Statement of Rep. Walden Bello on the Preliminary findings of ASEAN Parliamentary Delegation to the Lao PDR on the disappearance of Sombath Somphone

We are members of a delegation of ASEAN parliamentarians that visited the Lao Peoples’ Democratic Republic to investigate the disappearance of Sombath Somphone, the prominent Lao leader of civil society from January 13 to 15.  We went at the request of the Asia-Europe People’s Forum (AEPF)

The delegation was assembled in 10 days’ time owing to the urgency of the matter.  Despite the short notice, high officials of the Lao PDR met with us, and we are very grateful for this.  We had a very frank exchange of views in a cordial atmosphere.

We told the officials we met with that the disappearance of Sombath is an ASEAN concern because Sombath is an ASEAN figure whose work has touched the lives of many people in Lao and other countries in ASEAN.  His work on rural development was a model emulated throughout the region.  Moreover, at a time when ASEAN is coming together as a real community in the eyes of the world, his disappearance reflects badly not only on Laos but on the whole ASEAN community.

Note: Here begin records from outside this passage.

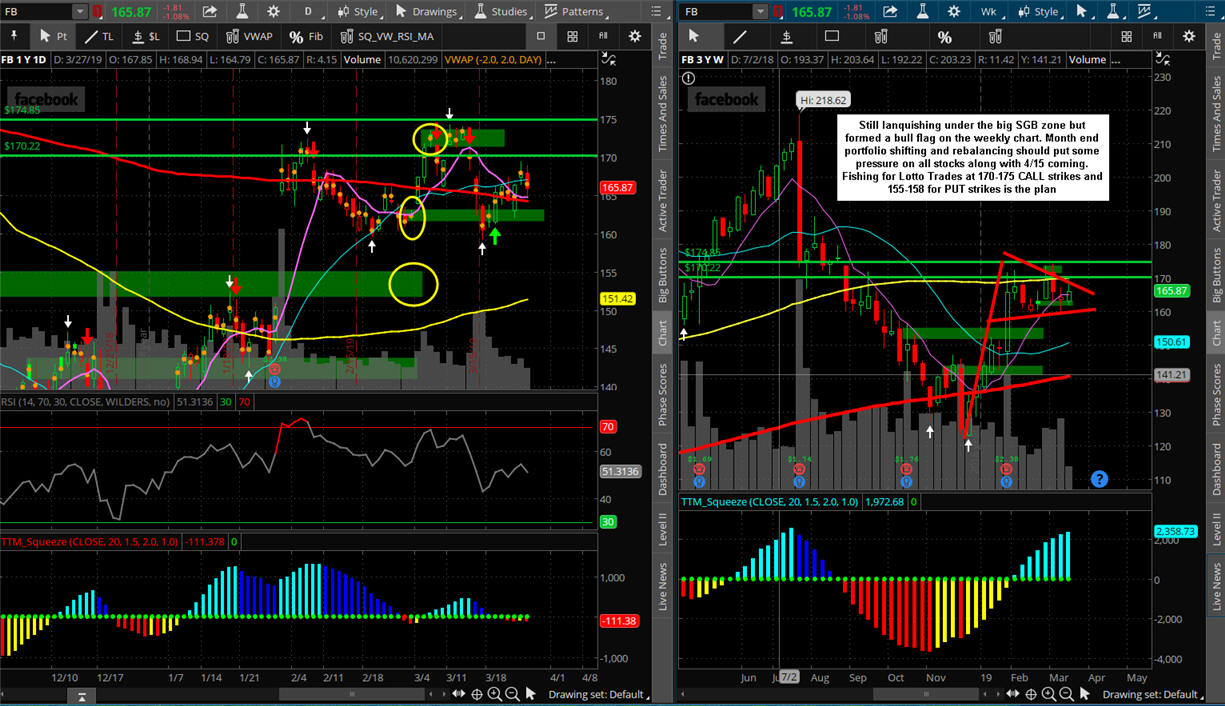Click the share icon in left chart toolbar

pos(210,12)
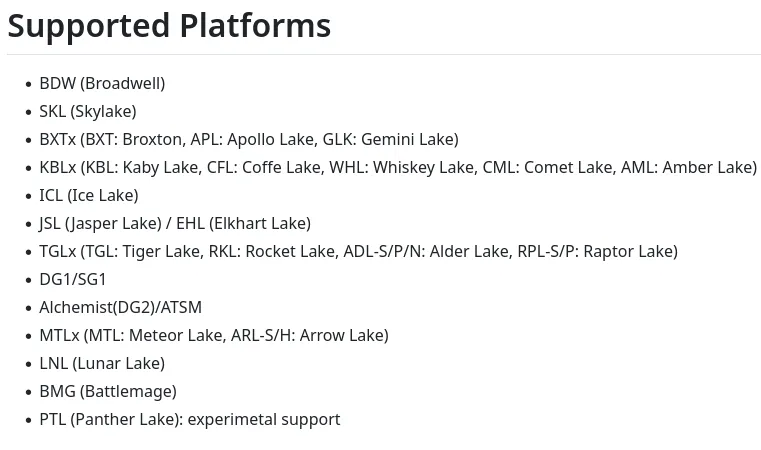Click the ICL (Ice Lake) item
The image size is (761, 450).
point(89,196)
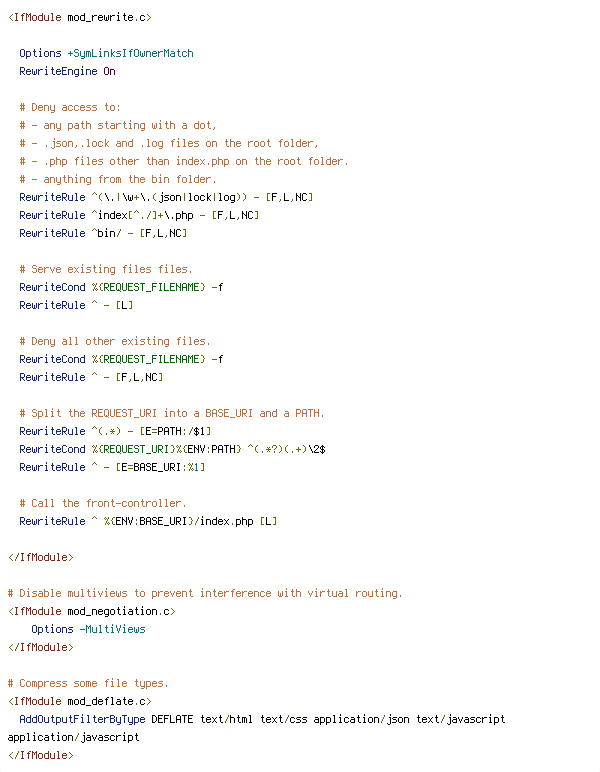This screenshot has height=772, width=600.
Task: Click the ^bin/ RewriteRule line
Action: (103, 233)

The officials we met acknowledged that the disappearance of Sombath is a blow to the reputation of the Lao PDR and that it could not have come at a worse time, coming on the heels of the country’s joining the World Trade Organization and hosting the Asia-Europe Leaders Meeting (ASEM).  They also all acknowledged that Sombat was an important civil society leader who has contributed much to Laos’ development working alongside government, with many of them saying they knew him personally.  They also noted the special responsibility of the government to solve Mr. Sombath’s disappearance since the Lao PDR has just signed the Convention on the Protection of All Persons from Enforced Disappearance, being the fourth country in Asia to do so.

One of the Lao leaders we met, Mr. Phoungsavath Boupha, President of the National Committee for Human Rights in the Office of the President, acknowledged that Sombath’s disappearance is not the first case of disappearance in Laos.  He cited the case of the sister of the wife of the former ambassador of the Lao PDR to Indonesia who vanished five years ago and has not yet been found.  We stressed to the officials we met that this case shows the importance of acting swiftly to find the disappeared, for the longer he or she is not located, the greater the chances that he will no longer surface. 

We are very grateful for the meetings and the frank exchange of views, but we are from satisfied with the answers we got, and we told this to our hosts.

We were told that after a month of investigation, the only thing that has been established is that the police had nothing to do with the disappearance.  We told them that this was not credible and that if we accepted this as fact as to the progress of the case, we would ourselves lose credibility.

We were told that Sombath was kidnapped, but we said if this was done by criminal elements, the family would by now have received a demand for ransom.  No such note specifying an amount has been received.  We received no satisfactory answer to this.

We noted discrepancies in our hosts’ accounts of the circumstances of the abduction.  Most of the officials we met said that there was no evidence that Sombath got into the pickup truck that appeared in the CCTV footage after his jeep was stopped.  Yet Mr. Sakayane Sisouvong, the Permanent Secretary of the Ministry of Foreign Affairs, said Sombath voluntarily boarded that vehicle.

Considering the experience of other countries in ASEAN where abductions have taken place, like the Philippines and Indonesia, we asked about the possibility that some section of the government or rogue elements in the government might have carried out an abduction that the rest of the government did not know about.  This query did not elicit an answer from the officials we spoke to, except from Permanent Secretary Sisouvong, who said it was good suggestion.  We expressed our hope to him that the authorities would indeed look into this angle.

We asked if Sombath’s disappearance might have something to do with the Asia Europe People’s Forum and the expulsion of Anne-Sophie Grindroz, the country director of the Swiss agency Helvetas.  All we got in answer to this question was that Anne-Sophie was acting against Laos’ interests.  There was a denial that Sombath’s disappearance was connected to her expulsion or the holding of the AEPF.

In short, our visit raised more questions than answers.  It is indeed possible that the officials we met, high though they are in the government and National Assembly, do not know what happened to Sombath.  Thus, it is all the more important that the highest state authorities direct the police, security, and intelligence agencies to focus their investigation on all possibilities, including the possibility that Mr. Sombath may have been abducted by elements, possibly rogue elements, within the government itself, a line of investigation that we strongly suggested and which was accepted as a good suggestion by the Permanent Secretary of Foreign Affairs.

In conclusion, we would like to thank the government and the National Assembly of the Lao PDR for meeting and having a frank exchange of views with us.  We especially appreciate the fact that our visit was not taken as an intrusion into the sovereignty of the Lao PDR but as a legitimate expression of fraternal ASEAN concern, and that our suggestion that the objects of investigation include possible sections or rogue elements in the government was accepted as a viable course of action.  Let me reiterate what both sides repeated throughout the talks: that the immediate surfacing of Mr. Sombath is in the interest of all parties, of Mr. Sombath and his family, of the Lao PDR, and of ASEAN.